Without knowing what level of presence is considered "out of one's system", this question cannot be given a full answer. However, I can give an expression for the amount of substance that will remain after time $t$. All units will be in hours and milligrams. Since the half-life is $37$, the mass of substance $m(t)$ as a function of time satisfies the differential equation $$\frac{d}{dt}m(t)=\frac{\ln 2}{37}m(t)$$
and in addition we have discontinuities introduced each day for the first month by the fact that $m(t)$ increases by $2$ at 24-hour intervals for the first month.

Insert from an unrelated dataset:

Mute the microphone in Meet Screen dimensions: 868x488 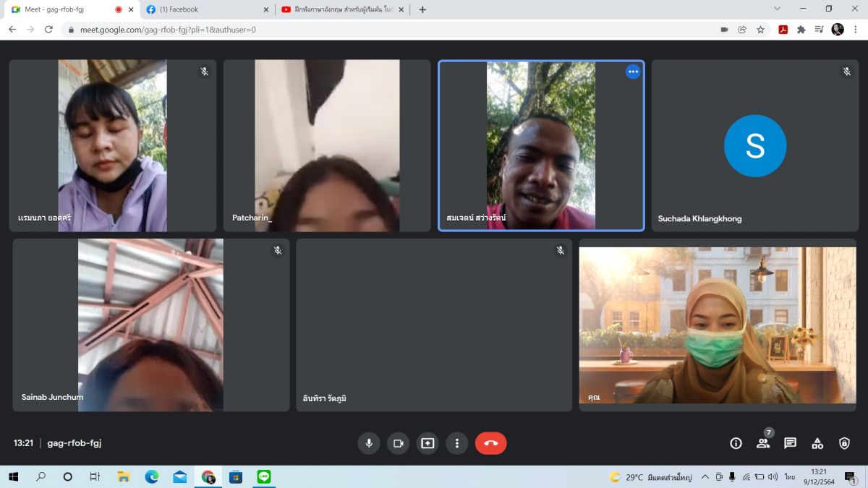click(369, 443)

At time $0$, the first dose is taken, so $m(0)=2$. Observing that the solution to the differential equation away from the discontinuities is $$m(t_0)e^{-\lambda(t-t_0)}$$
where $\lambda = \frac{\ln 2}{37}$ we get that $m(24) = 2 + 2e^{-24\lambda}$. Repeating in this manner,
$$m(48)=2+m(2)e^{-24\lambda} = 2 + (2 + 2e^{-24\lambda}) e^{-24\lambda} = 2+2e^{-24\lambda}+2e^{-48\lambda}$$
and more generally
$$m(24n) = 2\sum_{k=0}^n e^{-24k\lambda}$$
for $n\leq 30$, assuming that the month in question has 31 days. After $24\times 30=720$ hours, no more doses will be taken and so we will be away from the discontinuities, thus for $t>720$ we have
$$m(t)=m(720)e^{-\lambda(t-720)}=2\left(\sum_{k=0}^{30} e^{-24k\lambda}\right)e^{-\lambda(t-720)}$$
which can be graphed by most mathematics programs, including wolfram alpha (keep in mind that $\lambda$ is a constant with approximate value $.0187$). Once this graph dips below the relevant threshold value, the substance will be "out of one's system".